:: Exercise ::
Show every line of the records that contains the string "screenshot". Match case exactly.

:: Exercise input ::
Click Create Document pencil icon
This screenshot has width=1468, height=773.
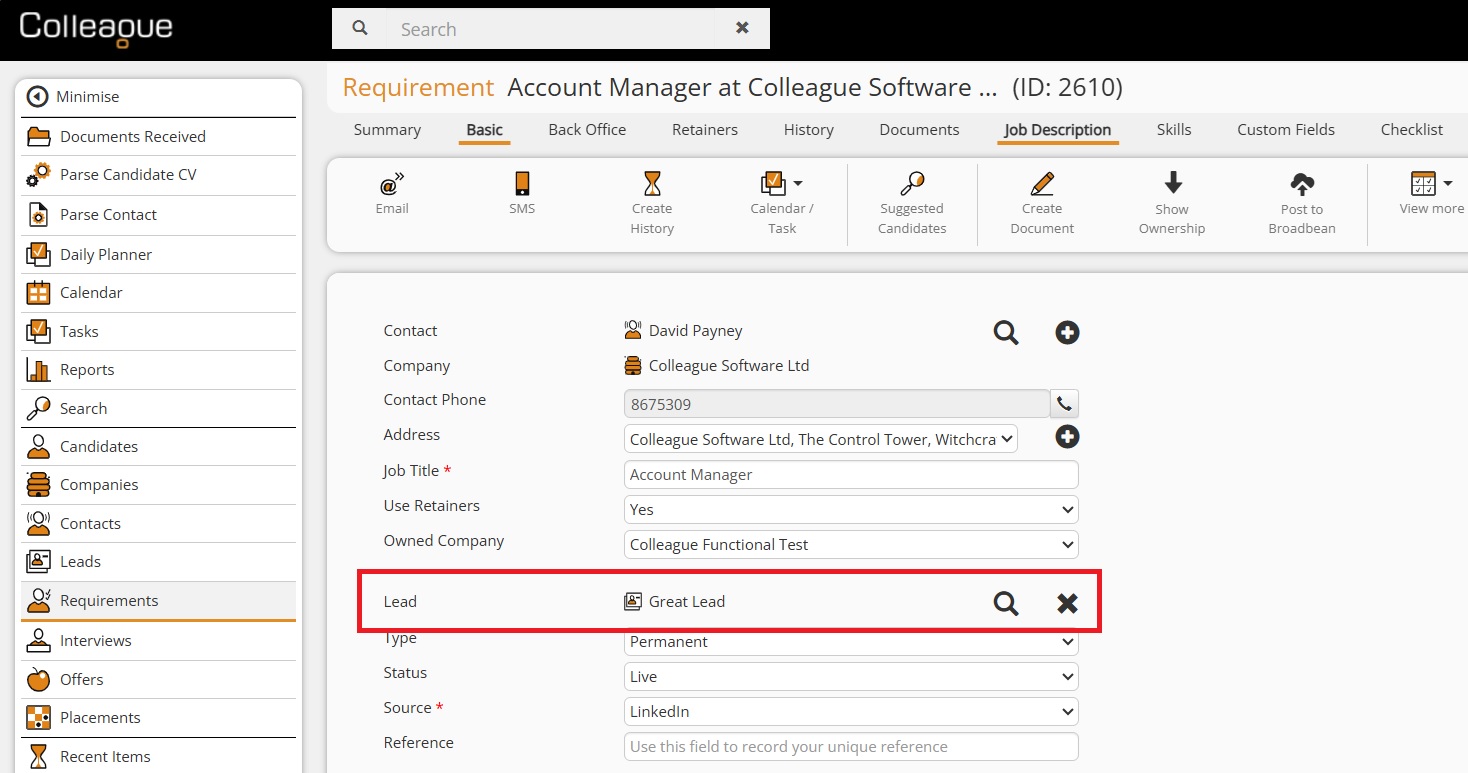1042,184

--

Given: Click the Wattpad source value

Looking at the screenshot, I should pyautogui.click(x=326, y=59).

:: The answer ::
This screenshot has width=1468, height=773.
Looking at the screenshot, I should pyautogui.click(x=326, y=59).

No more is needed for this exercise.